SOURCE MATERIAL START

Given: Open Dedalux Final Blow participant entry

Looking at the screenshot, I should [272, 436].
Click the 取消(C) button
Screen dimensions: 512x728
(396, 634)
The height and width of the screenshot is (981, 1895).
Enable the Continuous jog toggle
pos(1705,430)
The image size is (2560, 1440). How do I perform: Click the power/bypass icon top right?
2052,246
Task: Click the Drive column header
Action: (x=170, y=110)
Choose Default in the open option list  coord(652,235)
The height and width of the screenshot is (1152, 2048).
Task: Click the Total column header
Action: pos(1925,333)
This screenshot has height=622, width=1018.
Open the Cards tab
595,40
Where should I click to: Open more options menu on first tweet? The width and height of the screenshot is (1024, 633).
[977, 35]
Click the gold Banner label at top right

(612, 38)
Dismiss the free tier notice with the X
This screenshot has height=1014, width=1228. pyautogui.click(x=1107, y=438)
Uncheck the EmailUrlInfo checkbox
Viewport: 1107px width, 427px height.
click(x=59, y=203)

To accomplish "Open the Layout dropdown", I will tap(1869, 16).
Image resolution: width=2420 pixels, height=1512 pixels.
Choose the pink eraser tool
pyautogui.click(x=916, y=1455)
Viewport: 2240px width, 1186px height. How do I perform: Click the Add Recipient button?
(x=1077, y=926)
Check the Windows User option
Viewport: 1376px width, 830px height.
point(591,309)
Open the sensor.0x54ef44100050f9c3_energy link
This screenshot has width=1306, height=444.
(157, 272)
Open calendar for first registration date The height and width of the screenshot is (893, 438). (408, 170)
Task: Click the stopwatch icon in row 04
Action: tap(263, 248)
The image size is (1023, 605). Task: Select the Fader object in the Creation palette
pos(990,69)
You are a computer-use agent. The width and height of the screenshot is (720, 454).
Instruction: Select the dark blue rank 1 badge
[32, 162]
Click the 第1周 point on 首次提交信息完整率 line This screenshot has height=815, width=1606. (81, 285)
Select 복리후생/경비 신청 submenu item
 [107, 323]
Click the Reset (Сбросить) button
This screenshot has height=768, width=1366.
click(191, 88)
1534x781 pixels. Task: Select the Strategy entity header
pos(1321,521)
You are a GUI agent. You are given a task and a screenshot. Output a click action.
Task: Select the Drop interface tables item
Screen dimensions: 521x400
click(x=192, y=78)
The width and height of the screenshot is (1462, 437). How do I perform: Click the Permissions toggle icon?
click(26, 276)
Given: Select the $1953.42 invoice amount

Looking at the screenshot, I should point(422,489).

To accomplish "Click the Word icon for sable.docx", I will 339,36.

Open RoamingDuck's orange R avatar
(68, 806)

SOURCE MATERIAL END

» WORK REQUEST
Each line above that contains "accomplish" must be copied out.

» REPLY
To accomplish "Open the Layout dropdown", I will tap(1869, 16).
To accomplish "Click the Word icon for sable.docx", I will 339,36.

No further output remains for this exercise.